Écrire un livre au 21ᵉ siècle
On l’appelle parfois « Mr Coworking » : Edouard Cambier, entrepreneur et président de la Belgian Workspace Association (BWA), a signé en 2021 « Work’n Roll », un livre qui envisage l’avenir des bureaux à l’heure du télétravail. Mais pourquoi écrire un livre, alors que la lecture est en recul et que les médias se numérisent ?
« D’abord, je n’ai pas écrit un livre », entame Edouard Cambier. « Du moins, pas tout seul. J’ai participé à un travail collaboratif, avec des coauteurs et des experts, bien plus doués que moi chacun dans leur domaine, et nous avons réfléchi ensemble à une problématique que je connais bien, qui est celle des espaces de travail. Je l’ai fait en pleine crise du covid parce qu’on était tous consignés à la maison, qu’on passait trop de temps à se chamailler sur les réseaux sociaux et que j’ai préféré consacrer mon énergie à un projet plus positif. »
« J’avais envie de faire ce bouquin parce que c’était d’actualité et que c’était le bon moment pour moi : il me semblait avoir fait suffisamment de bêtises dans le monde du coworking pour savoir de quoi je parlais, savoir ce qui marche ou pas… »
Le livre, au centre du mix média
Mais pourquoi choisir le support papier ? « D’une part, on a connu une vraie pollution numérique – pendant la pandémie, selon l’IBPT, le volume de data a été multiplié par cinq ! Il me semblait qu’un bouquin aurait plus de visibilité qu’un énième site web, une énième newsletter. Donc, on a opté pour un beau livre, sur du bon papier, chez un bon imprimeur. D’autre part, je ne l’ai jamais considéré uniquement comme un livre ‘papier’, mais comme l’élément d’un mix qui comprend aussi une plateforme web et une version en ligne sur Amazon. »
C’est l’association de ces trois supports qui est puissante, explique Edouard Cambier : « Le livre est comme une carte de visite ; quand je suis invité quelque part, comme c’était le cas récemment sur un plateau de télévision, j’en prends quelques exemplaires que je distribue, parfois avec une dédicace – un objet physique, c’est autre chose qu’un lien vers un PDF. La version Amazon a le mérite d’exister, mais ce n’est pas la même qualité. Le ‘vrai’ livre est encore disponible dans quelques bonnes librairies mais, quand il sera épuisé – on n’en est pas loin –, il y aura encore moyen de commander un tirage Amazon. Quant à la plateforme web, elle est enrichie d’autres contenus et elle a l’avantage de pouvoir encore être actualisée tous les jours avec du matériel Flipboard ou Pinterest. »

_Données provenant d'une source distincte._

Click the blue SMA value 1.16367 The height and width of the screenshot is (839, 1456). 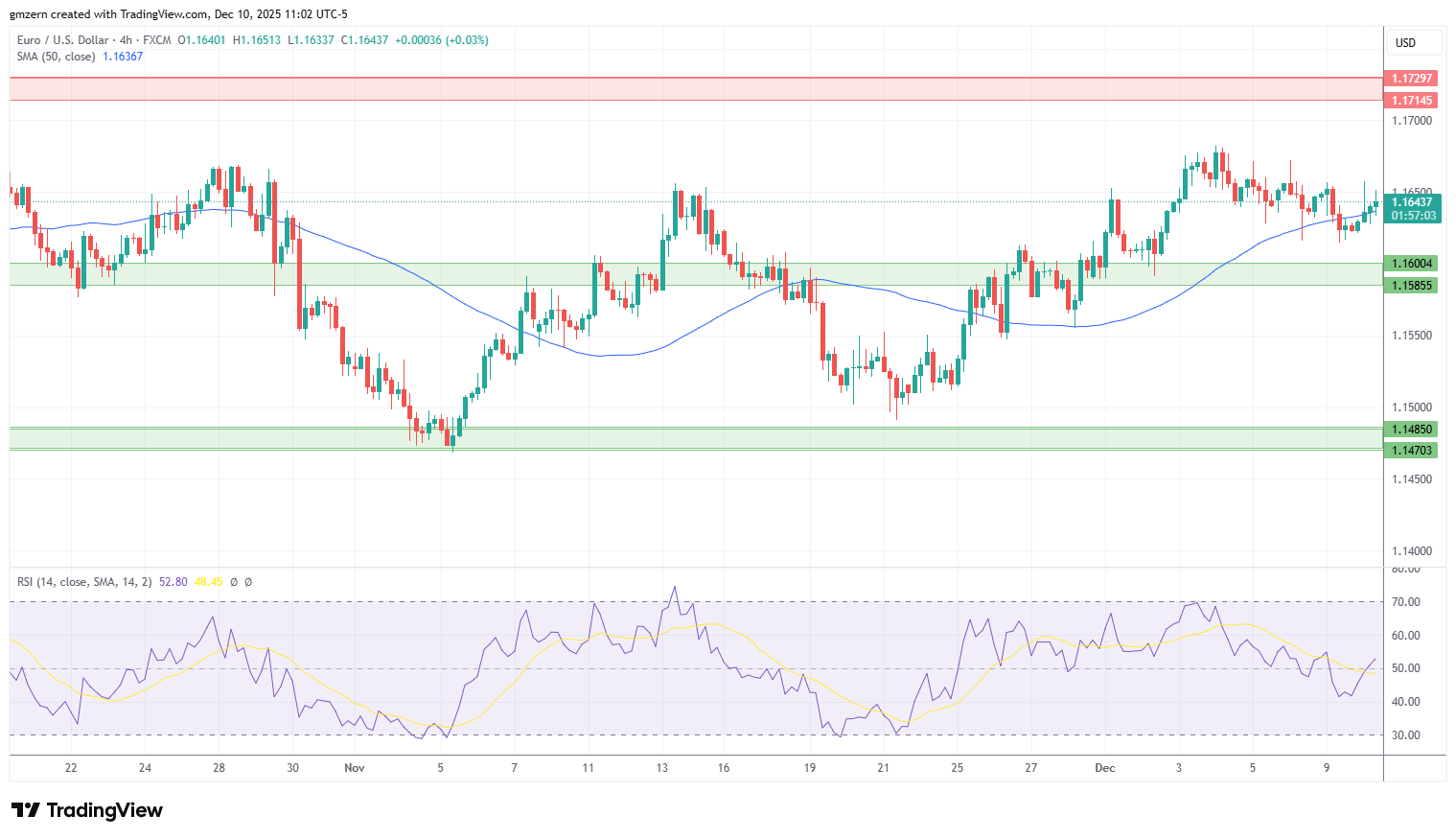pos(123,57)
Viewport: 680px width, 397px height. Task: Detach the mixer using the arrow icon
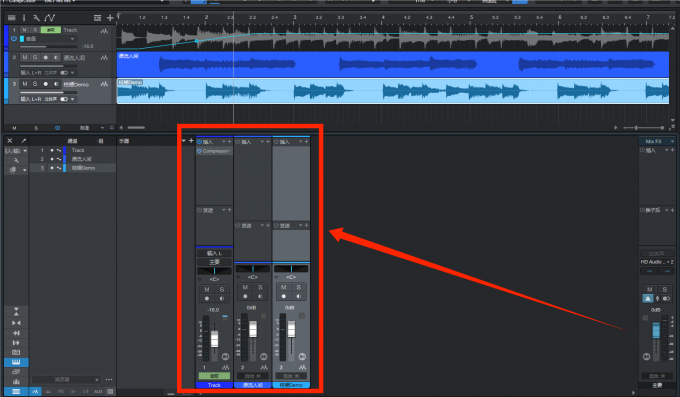point(23,141)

Un outil de personal branding
Un an plus tard, le projet Work’n Roll suit donc toujours son chemin. Sur un plan personnel, Edouard Cambier en a fait un élément de « personal branding » : « Ça m’a certainement donné un peu de visibilité. J’ai eu un peu de presse, j’ai rencontré beaucoup de gens. Je ne dirais pas que ça m’a donné de la crédibilité, parce que j’en avais déjà dans mon domaine, mais ça l’a renforcée. Avoir son nom sur un livre, c’est peut-être ce petit élément supplémentaire qui vous permet d’entrer sur les plateaux de télévision et de radio. »
« Aujourd’hui, ce bouquin me donne toujours beaucoup de plaisir parce que je continue à en parler – et à parler de tout ce qui n’y est pas, dans un secteur qui bouge très vite. Il me vaut encore quasiment une interview par semaine, parfois dans des médias un peu confidentiels ou avec des écoles, où je passe beaucoup de temps, mais c’est très agréable. »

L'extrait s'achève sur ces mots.